▶ [Stored entries]:

===

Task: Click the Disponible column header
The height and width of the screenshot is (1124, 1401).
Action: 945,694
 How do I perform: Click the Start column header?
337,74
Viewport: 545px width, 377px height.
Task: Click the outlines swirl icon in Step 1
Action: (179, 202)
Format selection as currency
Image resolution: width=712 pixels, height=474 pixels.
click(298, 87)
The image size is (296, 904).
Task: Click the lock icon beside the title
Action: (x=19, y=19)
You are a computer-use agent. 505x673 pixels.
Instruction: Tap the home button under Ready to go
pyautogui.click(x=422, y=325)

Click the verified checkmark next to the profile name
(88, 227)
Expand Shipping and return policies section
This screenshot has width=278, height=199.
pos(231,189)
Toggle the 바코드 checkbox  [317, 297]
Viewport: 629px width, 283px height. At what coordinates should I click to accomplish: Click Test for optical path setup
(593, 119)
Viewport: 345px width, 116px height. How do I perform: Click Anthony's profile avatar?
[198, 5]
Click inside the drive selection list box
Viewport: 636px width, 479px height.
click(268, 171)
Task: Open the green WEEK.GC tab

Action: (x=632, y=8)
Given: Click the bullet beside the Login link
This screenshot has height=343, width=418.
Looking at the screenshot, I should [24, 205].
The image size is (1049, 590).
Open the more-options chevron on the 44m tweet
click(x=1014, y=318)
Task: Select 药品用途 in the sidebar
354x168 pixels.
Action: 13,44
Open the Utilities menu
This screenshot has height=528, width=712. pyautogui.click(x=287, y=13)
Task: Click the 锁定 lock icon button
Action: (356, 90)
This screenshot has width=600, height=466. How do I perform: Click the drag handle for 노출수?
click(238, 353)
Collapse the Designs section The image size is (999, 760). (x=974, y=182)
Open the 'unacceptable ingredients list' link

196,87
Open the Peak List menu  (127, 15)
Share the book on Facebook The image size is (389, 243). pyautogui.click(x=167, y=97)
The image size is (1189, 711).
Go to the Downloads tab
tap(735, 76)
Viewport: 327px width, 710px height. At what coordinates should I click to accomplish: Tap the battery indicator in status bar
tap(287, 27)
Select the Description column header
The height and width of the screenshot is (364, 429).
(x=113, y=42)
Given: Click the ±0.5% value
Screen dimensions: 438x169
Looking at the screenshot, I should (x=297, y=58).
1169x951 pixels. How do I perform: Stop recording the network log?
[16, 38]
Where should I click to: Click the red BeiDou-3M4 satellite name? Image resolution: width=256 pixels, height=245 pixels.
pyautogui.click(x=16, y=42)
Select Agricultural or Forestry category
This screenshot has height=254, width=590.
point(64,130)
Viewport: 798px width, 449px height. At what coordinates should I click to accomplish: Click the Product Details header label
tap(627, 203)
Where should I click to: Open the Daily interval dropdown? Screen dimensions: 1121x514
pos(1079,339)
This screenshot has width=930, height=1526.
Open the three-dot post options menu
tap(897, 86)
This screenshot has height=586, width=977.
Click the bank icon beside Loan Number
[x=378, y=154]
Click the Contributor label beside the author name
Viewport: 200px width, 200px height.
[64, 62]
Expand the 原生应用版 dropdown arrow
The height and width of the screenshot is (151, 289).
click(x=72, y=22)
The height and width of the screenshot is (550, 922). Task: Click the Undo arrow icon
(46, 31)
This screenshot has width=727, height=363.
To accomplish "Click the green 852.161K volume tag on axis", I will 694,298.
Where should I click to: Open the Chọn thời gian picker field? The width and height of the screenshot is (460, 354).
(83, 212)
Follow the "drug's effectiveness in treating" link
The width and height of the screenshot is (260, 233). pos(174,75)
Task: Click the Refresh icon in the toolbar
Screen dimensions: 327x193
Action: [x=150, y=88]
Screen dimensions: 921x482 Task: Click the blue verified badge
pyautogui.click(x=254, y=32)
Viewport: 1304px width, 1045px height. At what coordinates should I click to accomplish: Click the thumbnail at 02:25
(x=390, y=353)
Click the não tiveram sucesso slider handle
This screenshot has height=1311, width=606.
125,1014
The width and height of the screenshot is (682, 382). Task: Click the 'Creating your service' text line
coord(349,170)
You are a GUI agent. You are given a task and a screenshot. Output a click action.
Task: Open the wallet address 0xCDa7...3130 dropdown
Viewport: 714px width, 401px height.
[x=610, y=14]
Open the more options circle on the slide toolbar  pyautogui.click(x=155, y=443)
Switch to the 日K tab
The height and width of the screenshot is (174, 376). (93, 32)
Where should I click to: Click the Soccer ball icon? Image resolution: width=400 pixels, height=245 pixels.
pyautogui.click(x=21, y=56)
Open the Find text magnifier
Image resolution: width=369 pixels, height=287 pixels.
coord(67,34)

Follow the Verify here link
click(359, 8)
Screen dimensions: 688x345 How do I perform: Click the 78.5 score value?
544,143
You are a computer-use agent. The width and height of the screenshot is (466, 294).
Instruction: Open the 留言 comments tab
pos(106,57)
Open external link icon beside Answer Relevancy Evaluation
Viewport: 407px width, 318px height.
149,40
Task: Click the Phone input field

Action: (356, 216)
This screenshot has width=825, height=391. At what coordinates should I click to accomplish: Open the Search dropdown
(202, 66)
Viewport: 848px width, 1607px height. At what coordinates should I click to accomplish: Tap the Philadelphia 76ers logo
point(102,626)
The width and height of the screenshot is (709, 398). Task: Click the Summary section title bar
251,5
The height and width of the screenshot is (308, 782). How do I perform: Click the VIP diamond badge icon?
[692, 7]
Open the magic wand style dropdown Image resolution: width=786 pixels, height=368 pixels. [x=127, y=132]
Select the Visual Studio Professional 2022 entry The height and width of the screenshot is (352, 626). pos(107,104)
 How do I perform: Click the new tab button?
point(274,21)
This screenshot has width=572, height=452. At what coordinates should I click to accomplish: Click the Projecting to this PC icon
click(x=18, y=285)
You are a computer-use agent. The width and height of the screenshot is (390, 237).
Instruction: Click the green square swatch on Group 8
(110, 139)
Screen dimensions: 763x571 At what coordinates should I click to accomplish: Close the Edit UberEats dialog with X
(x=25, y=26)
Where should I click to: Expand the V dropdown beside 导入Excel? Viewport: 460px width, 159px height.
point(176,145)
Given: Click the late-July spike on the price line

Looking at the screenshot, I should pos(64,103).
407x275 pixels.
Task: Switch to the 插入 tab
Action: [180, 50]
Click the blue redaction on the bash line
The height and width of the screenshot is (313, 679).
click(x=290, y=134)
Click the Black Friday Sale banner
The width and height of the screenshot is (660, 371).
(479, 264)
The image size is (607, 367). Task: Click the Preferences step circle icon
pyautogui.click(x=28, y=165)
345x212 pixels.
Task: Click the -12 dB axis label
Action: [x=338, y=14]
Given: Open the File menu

===

▶ [What is expected]:
Above are some records. Report the number of their lines that include "agent", and add nothing else.

▶ [Final answer]:
4